Le bimestriel La Voix des Bêtes n°2113 de janvier/février 2009 publie en éditorial un article du Pr Jean- Claude Nouët, président de la Fondation LFDA.

” La France est le “premier pays cynégétique européen”, s’enorgueillit la Fédération nationale des chasseurs. Pourtant la France n’a pas de quoi être fière de ce record, dû au million quatre cent mille titulaires du permis de tuer. Les chasseurs sont responsables chaque année de la mort de 50 millions d’animaux qui ne demandaient qu’une chose : continuer à vivre, tant bien que mal, plutôt mal dans le peu de nature que nous leur laissons.  Mais cela ne va pas durer encore très longtemps, c’est une enquête CSA qui le dit : alors que plus de la moitié des chasseurs dépassent les  55 ans, seulement 5% d’entre eux ont 25 ans. 
Faisons un peu d’arithmétique : 5% de 1,4 million, cela fait 70.000, et 70.000 jeunes qui chassent sur 65 millions de Français, cela fait 1 pour 1000.  On voit mal comment ce millième réussirait à imposer la pérennité du massacre de la faune, pendant que les plus de 55 ans vont passer … l’arme à gauche.

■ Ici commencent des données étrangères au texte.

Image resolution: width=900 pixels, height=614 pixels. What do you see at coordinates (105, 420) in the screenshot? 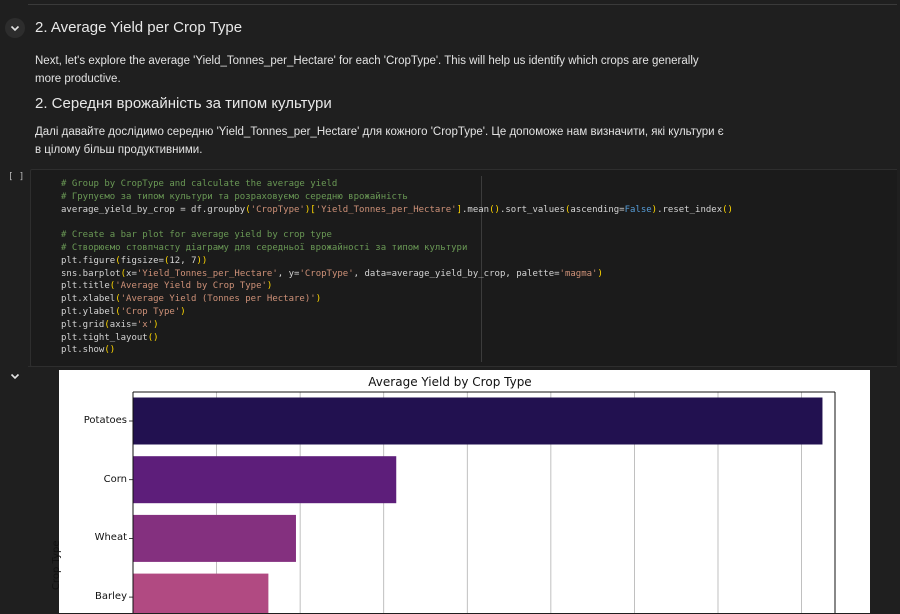
I see `y-tick-label: Potatoes` at bounding box center [105, 420].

Et comment ce millième pourrait résister à l’évolution des mentalités, et en particulier à la prise en compte inéluctable des droits de l’animal. A ce propos, il faut rappeler que la Gazette officielle de la chasse  du 3 avril 1992 avait déjà titré Une menace contre la chasse : le droit de l’animal sous la signature de Me Charles Lagier, alors conseil juridique de l’Union nationale des chasseurs. Déjà, le droit de l’animal faisait peur. Cela n’a pas changé : on l’a constaté lors des Rencontres Animal et Société, où les  chasseurs et leurs représentants notamment Thierry Coste, et surtout Charles Lagier (toujours lui !) ont exploité toute occasion pour défendre et justifier la chasse, et tirer à vue sur la moindre allusion à l’existence de la souffrance de l’animal sauvage (alors que les chasseurs n’avaient rien à faire dans ces Rencontres, puisqu’il avait été décidé que le sujet  de la chasse n’y serait pas abordé !). Allons, encore quelques années de patience, la chasse de loisir disparaîtront. 

Si ce ne sont pas le bon sens et la morale qui la condamneront, ce seront les modifications climatiques et écologiques, et surtout les profonds bouleversements économiques qui y mettront fin.”